Per chi decidesse di non scegliere il percorso di studi in Medicina in Italia – che comporta la necessità di passare un test di ingresso molto impegnativo – può pensare di andare a studiare in Albania: una valida e legale alternativa.

I passi da compiere per poter realizzare quanto sopra, sono facili ed intuitivi.

Sarà sufficiente rivolgersi direttamente all’Università Nostra Signora del Buon Consiglio, che è nata da una convenzione ricevuta tra la Statale di Milano, Università di Bari e quella di Tor Vergata a Roma nel 2004.

C’è da specificare che l’ateneo è albanese ma i corsi che si effettuano sono in lingua italiana ed anche gli esami. Non solo: i libri di testo sono sempre in lingua italiana.

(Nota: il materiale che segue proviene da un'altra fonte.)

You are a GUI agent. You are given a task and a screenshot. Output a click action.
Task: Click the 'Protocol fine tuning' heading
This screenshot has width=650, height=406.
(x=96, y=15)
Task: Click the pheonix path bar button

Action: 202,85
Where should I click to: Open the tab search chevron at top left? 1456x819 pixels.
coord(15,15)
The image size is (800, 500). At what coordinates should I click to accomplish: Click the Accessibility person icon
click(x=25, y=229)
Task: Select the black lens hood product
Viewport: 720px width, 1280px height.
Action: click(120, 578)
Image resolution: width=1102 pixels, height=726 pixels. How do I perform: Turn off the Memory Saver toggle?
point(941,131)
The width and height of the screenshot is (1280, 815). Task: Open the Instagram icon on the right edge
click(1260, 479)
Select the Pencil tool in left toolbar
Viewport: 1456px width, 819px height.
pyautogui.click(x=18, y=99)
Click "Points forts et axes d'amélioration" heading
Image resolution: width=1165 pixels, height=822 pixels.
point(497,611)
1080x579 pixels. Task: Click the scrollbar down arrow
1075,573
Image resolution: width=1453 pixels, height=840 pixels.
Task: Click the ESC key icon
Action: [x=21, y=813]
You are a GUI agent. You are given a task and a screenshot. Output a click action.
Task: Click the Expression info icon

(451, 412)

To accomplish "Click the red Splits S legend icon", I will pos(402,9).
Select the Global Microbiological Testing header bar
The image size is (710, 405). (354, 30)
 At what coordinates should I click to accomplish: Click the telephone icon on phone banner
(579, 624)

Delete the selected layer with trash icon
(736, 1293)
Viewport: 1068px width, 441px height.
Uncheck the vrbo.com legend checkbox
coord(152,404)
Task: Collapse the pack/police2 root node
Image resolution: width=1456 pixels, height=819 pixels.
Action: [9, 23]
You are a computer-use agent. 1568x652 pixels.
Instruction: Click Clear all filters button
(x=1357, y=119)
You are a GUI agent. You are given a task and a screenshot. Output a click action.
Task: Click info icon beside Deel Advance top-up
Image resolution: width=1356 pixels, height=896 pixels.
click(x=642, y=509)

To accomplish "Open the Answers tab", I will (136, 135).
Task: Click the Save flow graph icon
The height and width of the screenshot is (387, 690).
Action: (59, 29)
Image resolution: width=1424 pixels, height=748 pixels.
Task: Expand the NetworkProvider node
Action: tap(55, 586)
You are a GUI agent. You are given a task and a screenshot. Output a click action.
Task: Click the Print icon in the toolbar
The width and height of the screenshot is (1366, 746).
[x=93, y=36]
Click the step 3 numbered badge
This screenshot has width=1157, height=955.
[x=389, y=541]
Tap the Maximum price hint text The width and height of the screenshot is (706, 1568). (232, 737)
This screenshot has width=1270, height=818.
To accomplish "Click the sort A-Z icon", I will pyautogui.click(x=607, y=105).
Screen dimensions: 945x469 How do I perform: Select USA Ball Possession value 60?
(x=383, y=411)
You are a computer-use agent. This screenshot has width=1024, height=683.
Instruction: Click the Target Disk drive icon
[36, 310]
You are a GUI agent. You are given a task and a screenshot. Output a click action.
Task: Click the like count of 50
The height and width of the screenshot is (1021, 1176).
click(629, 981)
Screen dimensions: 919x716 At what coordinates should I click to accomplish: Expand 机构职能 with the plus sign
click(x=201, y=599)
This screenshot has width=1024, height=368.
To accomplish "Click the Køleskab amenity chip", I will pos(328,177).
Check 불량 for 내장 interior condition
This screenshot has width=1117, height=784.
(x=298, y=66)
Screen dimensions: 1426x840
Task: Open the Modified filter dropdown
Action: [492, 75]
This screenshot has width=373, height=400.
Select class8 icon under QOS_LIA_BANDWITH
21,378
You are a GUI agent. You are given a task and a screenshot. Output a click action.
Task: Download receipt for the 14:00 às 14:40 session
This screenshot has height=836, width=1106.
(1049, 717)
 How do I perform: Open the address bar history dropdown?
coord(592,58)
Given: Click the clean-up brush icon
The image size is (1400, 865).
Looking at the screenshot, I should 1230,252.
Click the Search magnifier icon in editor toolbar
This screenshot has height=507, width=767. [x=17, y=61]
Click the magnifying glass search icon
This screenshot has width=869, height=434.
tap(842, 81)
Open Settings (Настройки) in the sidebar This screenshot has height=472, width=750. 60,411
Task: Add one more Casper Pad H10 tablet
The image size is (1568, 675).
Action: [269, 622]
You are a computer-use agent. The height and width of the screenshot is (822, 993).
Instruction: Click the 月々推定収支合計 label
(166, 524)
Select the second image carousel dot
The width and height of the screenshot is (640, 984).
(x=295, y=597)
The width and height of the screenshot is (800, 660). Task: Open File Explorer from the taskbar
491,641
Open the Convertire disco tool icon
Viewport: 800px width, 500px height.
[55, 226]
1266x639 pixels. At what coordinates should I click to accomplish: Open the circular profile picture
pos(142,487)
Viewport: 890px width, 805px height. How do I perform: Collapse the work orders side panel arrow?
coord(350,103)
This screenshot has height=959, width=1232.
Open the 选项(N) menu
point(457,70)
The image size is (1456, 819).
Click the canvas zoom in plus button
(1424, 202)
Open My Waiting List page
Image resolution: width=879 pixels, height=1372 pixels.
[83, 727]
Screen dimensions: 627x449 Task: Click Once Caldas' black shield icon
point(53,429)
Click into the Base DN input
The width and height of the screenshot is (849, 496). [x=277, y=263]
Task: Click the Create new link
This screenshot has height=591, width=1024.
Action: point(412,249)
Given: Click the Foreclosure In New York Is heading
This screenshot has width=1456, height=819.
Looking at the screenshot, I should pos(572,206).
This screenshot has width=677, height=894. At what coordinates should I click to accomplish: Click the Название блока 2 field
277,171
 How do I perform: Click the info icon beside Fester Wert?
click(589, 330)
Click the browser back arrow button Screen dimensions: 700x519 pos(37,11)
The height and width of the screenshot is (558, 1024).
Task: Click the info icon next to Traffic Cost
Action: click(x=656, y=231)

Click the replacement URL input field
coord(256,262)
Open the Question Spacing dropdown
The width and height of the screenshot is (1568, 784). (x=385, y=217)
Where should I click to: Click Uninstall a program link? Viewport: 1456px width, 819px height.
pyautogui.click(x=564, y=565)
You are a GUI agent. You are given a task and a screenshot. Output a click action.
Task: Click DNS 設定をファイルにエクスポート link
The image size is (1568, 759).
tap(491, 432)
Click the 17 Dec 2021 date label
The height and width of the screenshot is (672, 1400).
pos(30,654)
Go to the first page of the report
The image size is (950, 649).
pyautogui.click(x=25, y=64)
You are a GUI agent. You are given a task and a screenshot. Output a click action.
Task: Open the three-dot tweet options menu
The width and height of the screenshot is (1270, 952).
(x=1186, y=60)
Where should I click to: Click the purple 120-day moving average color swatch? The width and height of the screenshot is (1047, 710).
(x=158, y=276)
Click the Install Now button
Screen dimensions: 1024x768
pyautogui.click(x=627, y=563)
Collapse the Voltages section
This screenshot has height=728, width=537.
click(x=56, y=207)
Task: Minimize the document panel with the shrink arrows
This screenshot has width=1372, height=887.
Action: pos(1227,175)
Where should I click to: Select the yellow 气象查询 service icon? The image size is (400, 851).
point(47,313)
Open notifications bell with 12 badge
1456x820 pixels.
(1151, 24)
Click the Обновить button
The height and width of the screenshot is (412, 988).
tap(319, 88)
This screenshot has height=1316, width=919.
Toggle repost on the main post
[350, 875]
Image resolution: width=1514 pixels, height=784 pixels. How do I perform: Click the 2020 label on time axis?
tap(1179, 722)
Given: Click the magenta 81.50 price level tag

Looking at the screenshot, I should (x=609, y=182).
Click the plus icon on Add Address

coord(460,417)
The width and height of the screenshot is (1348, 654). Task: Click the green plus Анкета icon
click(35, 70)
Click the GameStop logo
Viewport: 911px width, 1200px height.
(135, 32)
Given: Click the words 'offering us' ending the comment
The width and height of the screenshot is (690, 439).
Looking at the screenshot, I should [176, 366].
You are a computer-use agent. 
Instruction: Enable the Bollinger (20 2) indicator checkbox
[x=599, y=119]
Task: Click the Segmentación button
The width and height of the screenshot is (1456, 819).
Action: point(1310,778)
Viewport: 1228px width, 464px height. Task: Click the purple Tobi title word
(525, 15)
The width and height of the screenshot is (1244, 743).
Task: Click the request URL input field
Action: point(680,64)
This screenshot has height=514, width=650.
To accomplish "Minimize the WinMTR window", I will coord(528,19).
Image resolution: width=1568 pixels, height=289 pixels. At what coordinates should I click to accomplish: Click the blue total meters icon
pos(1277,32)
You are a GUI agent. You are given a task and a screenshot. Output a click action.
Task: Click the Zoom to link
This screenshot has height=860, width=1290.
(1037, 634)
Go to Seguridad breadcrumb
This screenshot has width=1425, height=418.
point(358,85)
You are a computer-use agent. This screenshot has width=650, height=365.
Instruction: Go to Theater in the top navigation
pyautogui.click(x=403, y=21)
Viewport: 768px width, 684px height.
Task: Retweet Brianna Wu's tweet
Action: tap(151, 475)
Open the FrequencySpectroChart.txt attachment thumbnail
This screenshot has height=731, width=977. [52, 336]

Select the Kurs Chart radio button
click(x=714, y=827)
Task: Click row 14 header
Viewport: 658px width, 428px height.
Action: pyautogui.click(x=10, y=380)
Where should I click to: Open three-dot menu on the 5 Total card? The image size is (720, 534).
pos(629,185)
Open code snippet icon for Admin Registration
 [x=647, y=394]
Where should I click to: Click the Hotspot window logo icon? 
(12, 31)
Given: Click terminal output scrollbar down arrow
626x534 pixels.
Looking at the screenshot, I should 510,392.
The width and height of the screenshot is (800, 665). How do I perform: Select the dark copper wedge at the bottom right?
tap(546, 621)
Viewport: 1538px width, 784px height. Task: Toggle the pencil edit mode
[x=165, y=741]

Perché andare a studiare in Albania

La laurea in questa università non comporta differenze. Infatti dopo averla conseguita si potrà tornare a lavorare in Italia tranquillamente.

Questa Università vuole essere un’occasione per chi ha realmente voglia di studiare senza dover passare dalla difficile burocrazia italiana.

Naturalmente, anche in questo caso, c’è un test di ingresso ritenuto molto meno impegnativo e meno difficoltoso. Per quanto riguarda le domande si potrà avere una scelta multipla relativamente a matematica, chimica, fisica e biologia. Le grandi assenti sono cultura generale e logica.

L’Università Nostra Signora del Buon Consiglio ha sede a Tirana (capitale dell’Albania) e la graduatoria che hanno pensato viene stilata partendo anche dal voto della maturità.

Grazie a questa regola, si avrà la possibilità di partire già con dei punti (fino a 30); con i risultati dei test si può arrivare sino a 60 punti.

Una volta che i candidati hanno consegnato i documenti richiesti e necessari all’iscrizione, gli stessi potranno andare sul sito web ufficiale dell’Università e visualizzare la lista dei candidati ammessi al test di ingresso.

Per chi intende – a questo punto – procedere con i vari step, la somma da versare è pari a 100 euro, corrispondente alla tassa di partecipazione e domanda di iscrizione con apposita firma.

Alla segreteria didattica si dovrà – inoltre – consegnare (oltre gli altri documenti) anche un certificato medico di sana e robusta costituzione, ricevuta del versamento bancario (che sia per la retta annuale intera o prima rata) e certificato della residenza attuale. Per tradurre i documenti necessari a presentare la domanda di iscrizione ti consigliamo di utilizzare un buon servizio di traduzioni italiano albanese.

In merito ai costi da sostenere, la retta annuale ha un costo pari a diecimila euro: per chi volesse ottenere l’esonero dal pagamento delle tasse, sono a disposizione delle borse di studio molto valide. Come risaputo, il costo della vita albanese è decisamente più basso che qui in Italia, per questo motivo si nota un compensazione del totale.

Pensi anche tu di andare a studiare in Albania?